Obstructive and autoimmune causes of SSC have been published in the past. A case report of metastatic gallbladder adenocarcinoma was described [13]. It is unclear in the case of Hodgkin’s lymphoma what caused the SSC, as liver tests improved with prednisolone before the diagnosis of Hodgkin’s lymphoma, and remained normal after treatment for the lymphoma. Despite normalization of the liver tests, imaging studies remained abnormal [16]. A patient with Behcet disease developed SSC, which responded to biliary stenting with normalization of liver tests [14]. Sarcoidosis was also shown to cause SSC in a case report, with improvement after steroid therapy [15].
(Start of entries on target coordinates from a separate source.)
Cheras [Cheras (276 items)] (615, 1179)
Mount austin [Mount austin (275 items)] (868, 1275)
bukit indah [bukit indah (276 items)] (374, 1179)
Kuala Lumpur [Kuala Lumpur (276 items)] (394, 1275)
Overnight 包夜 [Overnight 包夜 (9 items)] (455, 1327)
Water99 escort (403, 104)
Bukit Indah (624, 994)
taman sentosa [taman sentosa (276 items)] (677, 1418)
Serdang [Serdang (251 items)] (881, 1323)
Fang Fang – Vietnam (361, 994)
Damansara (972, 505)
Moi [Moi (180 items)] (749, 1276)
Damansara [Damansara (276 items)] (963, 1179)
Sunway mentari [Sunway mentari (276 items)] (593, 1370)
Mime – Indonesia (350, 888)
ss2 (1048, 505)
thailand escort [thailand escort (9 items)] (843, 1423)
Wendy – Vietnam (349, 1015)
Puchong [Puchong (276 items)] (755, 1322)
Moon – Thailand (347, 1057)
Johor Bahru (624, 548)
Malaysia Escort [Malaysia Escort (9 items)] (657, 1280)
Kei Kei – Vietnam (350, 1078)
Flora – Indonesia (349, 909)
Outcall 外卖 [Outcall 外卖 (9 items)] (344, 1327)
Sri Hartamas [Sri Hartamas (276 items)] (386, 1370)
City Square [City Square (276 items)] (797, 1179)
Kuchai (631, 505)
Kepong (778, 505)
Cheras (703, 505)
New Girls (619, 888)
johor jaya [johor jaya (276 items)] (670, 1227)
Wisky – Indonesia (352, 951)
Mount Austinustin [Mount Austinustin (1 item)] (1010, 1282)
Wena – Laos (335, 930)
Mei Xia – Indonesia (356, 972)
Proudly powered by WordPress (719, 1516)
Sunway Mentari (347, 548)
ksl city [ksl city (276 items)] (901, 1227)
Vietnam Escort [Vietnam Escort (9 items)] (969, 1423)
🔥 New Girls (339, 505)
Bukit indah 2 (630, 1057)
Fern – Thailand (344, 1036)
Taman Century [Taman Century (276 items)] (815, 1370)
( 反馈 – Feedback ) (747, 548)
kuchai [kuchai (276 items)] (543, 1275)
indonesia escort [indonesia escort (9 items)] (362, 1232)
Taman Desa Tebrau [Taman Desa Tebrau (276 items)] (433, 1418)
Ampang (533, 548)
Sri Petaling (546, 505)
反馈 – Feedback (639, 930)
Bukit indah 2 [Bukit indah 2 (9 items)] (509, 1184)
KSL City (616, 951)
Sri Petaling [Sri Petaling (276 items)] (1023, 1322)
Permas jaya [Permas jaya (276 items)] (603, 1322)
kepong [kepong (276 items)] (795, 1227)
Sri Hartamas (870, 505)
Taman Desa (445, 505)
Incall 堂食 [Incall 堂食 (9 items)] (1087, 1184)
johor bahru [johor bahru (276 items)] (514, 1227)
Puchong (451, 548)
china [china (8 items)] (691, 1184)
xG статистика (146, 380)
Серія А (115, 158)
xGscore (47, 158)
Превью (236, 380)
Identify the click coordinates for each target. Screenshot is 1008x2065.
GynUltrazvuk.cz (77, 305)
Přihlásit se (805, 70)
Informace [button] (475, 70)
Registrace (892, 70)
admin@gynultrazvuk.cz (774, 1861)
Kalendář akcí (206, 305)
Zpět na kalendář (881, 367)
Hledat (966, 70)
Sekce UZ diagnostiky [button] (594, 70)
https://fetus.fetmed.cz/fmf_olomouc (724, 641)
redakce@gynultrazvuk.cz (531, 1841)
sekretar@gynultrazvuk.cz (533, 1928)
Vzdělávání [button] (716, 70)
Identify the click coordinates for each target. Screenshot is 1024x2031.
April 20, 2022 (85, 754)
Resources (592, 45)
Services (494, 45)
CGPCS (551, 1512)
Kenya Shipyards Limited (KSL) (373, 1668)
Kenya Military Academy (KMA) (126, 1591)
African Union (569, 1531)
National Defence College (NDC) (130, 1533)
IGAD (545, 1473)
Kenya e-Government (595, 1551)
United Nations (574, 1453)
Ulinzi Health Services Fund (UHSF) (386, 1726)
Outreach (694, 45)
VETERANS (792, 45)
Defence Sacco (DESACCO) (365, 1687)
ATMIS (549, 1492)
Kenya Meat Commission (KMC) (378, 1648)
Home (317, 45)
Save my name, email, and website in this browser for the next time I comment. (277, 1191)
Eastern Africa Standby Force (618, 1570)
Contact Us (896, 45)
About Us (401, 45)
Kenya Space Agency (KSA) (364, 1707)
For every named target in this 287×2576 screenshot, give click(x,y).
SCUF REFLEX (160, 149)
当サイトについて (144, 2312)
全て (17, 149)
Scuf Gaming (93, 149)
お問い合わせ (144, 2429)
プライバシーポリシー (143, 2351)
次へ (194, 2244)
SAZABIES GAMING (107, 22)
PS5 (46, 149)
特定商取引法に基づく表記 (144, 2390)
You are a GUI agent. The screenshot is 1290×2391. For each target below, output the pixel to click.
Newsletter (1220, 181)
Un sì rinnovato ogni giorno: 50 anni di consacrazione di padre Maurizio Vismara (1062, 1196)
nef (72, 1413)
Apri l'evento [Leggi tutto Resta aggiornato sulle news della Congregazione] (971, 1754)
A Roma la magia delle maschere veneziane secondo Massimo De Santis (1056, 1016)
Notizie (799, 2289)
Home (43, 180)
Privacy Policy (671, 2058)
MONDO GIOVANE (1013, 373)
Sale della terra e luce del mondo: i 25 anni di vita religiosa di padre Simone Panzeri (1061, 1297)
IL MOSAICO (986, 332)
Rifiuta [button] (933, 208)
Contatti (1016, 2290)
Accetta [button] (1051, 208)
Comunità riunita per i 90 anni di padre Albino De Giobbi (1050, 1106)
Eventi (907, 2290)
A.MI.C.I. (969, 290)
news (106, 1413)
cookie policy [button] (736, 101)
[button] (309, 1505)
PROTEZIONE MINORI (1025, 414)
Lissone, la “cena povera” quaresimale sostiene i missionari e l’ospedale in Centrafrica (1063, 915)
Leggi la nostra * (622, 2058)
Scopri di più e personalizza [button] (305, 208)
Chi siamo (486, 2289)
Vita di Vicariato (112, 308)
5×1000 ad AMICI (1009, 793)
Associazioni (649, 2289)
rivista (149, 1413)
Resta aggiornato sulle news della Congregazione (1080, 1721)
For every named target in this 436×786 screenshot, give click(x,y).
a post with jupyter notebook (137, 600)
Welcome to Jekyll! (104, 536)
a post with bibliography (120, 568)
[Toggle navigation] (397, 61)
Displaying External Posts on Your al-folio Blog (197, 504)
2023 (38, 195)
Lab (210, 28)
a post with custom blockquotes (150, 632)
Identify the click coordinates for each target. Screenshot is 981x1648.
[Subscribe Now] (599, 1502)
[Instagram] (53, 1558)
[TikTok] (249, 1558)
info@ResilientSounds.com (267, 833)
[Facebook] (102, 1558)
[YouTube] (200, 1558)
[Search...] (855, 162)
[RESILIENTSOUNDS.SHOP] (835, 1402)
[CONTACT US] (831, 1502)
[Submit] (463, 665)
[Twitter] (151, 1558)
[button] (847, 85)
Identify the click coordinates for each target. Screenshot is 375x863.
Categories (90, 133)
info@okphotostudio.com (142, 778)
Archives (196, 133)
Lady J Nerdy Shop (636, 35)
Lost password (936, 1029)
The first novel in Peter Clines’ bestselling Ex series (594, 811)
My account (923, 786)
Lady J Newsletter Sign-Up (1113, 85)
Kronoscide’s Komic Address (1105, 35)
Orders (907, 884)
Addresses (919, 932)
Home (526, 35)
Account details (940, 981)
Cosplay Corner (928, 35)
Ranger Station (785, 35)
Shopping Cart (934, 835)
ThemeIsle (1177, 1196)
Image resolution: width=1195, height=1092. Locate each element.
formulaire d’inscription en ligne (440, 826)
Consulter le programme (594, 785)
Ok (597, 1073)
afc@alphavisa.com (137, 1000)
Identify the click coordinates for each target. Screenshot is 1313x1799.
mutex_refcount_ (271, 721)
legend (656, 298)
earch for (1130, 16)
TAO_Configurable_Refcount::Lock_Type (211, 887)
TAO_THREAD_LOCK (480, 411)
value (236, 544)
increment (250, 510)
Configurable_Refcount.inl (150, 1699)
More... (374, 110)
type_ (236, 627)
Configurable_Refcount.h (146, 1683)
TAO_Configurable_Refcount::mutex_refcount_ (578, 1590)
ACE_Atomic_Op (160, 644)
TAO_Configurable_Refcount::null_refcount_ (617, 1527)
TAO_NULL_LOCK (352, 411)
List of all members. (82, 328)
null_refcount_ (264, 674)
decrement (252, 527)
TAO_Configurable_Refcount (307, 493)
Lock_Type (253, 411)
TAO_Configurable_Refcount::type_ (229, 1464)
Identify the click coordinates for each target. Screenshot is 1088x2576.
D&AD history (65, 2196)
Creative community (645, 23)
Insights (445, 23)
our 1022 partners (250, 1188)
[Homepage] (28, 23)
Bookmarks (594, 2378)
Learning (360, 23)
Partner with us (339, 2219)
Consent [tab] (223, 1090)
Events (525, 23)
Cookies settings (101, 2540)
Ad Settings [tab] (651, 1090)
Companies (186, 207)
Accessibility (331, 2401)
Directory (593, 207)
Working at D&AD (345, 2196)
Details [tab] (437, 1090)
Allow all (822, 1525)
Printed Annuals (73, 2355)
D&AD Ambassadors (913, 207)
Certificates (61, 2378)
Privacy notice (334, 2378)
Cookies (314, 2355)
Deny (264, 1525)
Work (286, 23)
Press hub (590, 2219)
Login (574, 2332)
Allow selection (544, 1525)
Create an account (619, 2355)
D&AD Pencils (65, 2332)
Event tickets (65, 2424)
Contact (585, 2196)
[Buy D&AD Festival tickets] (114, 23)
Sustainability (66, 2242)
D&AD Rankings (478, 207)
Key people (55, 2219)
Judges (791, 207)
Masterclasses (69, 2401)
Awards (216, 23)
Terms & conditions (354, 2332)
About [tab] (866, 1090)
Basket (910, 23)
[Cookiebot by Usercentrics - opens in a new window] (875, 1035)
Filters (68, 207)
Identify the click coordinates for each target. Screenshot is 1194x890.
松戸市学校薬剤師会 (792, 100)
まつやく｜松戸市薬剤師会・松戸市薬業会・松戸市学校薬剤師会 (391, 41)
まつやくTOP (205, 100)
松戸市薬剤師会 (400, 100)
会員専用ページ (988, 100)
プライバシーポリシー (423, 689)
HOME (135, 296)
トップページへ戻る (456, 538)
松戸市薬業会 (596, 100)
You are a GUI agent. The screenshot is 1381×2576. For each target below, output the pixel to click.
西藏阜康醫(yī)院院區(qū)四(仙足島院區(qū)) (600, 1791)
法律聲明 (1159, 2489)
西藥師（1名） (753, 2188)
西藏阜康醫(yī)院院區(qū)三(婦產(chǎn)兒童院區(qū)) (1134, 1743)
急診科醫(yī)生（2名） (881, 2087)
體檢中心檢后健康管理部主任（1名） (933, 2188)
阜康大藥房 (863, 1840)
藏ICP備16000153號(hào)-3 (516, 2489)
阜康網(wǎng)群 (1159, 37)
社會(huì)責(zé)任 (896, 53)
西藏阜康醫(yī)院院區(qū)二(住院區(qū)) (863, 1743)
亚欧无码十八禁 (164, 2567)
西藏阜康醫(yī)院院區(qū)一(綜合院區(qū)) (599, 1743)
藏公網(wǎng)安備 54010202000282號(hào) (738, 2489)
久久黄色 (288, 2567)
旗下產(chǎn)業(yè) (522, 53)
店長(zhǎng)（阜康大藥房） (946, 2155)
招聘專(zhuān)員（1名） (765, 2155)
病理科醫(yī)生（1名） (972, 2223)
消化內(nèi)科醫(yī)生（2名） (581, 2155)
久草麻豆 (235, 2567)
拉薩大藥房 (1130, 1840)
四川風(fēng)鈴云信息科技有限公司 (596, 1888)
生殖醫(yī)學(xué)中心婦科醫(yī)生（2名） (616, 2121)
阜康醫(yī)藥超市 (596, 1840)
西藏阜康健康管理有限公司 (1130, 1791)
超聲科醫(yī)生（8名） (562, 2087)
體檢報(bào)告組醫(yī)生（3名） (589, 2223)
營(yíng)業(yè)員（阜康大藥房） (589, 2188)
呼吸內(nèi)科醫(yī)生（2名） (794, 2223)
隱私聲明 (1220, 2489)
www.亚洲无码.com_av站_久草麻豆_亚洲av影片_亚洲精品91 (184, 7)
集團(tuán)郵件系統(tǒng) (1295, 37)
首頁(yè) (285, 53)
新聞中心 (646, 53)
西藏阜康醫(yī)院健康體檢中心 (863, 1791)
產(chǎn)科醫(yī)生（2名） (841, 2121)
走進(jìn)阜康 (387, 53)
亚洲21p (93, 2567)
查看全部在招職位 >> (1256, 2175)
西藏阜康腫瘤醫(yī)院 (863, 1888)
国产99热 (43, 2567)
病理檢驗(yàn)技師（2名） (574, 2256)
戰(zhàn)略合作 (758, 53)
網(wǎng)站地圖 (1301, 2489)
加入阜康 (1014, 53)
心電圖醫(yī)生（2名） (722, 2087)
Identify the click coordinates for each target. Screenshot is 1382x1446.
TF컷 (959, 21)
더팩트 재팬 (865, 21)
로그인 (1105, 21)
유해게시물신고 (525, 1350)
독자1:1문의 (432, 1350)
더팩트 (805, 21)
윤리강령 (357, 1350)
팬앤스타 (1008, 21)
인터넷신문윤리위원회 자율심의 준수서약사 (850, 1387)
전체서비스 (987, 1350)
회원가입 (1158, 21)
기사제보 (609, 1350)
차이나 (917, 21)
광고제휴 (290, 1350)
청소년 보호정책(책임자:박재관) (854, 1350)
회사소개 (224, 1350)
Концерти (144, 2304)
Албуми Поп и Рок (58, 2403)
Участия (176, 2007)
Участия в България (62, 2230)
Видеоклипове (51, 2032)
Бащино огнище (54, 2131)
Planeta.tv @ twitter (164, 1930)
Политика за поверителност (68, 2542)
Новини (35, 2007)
SSC-CIP has become more recognized and published recently, leading to the conclusion that it has been under-diagnosed in the past. It is difficult to predict which intensive care patients will develop the disease since the reasons for ICU admission are so varied [17,18,19,20, 21•, 22]. Many studies have noted that perhaps mechanical ventilation, hemodynamic instability, and vasopressor requirements, could be contributing factors [19, 23]. However, these are factors present in most intensive care patients, and likely do not help in predicting disease. The SSC-CIP study by Weig et al. was unique because their patients not only had the same etiology of illness in H1N1 pneumonia, but they also had a comparison group (H1N1 ICU patients without SSC-CIP). They did not report a difference in mechanical ventilation, hemodynamic instability, and vasopressor requirements, between the two groups. However, they did find that the SSC-CIP patients had a higher BMI, higher volume of intraperitoneal fat, and spent longer time in the prone position [21•]. Perhaps patients with higher BMI and intraperitoneal fat should spend less time in the prone position. It has also been widely reported that it takes a considerable amount of time in ICU to develop SSC-CIP [17, 23], but this is likely flawed, as cholestatic liver injury is seen as soon as 7 days after ICU admission [19]. It is unclear why there is a possible delay in diagnosis, but potential factors include poor awareness of the disease, assumption of other diagnoses such as DILI or ischemic hepatitis, and lack of appropriate imaging early in the course. A few studies have shown that ultrasound does not detect the disease in many patients, which seems to be mainly intrahepatic duct disease [22, 24•]. Perhaps early cross-sectional imaging, or involving a gastroenterology specialist early, would be beneficial.

Even if SSC-CIP is diagnosed earlier, it is unclear if any treatment will alter the progression of disease. It appears that these patients have more Candida and drug-resistant bacteria in their bile, which should be considered when choosing anti-microbial therapy, and maybe whether to start anti-fungal therapy [25]. The majority of patients with SSC-CIP have intrahepatic duct disease only, which makes endoscopic therapy options more limited as well [22, 23, 24•]. ICU mortality of the disease is around 50–56% [18, 22]. Meanwhile, survival rates of SSC-CIP patients undergoing OLT are similar to other patients receiving OLT [18, 24•]. Taking all of this into account, it is possible that with more prompt recognition of SSC, these patients could be listed for OLT earlier in their disease process to improve their outcome.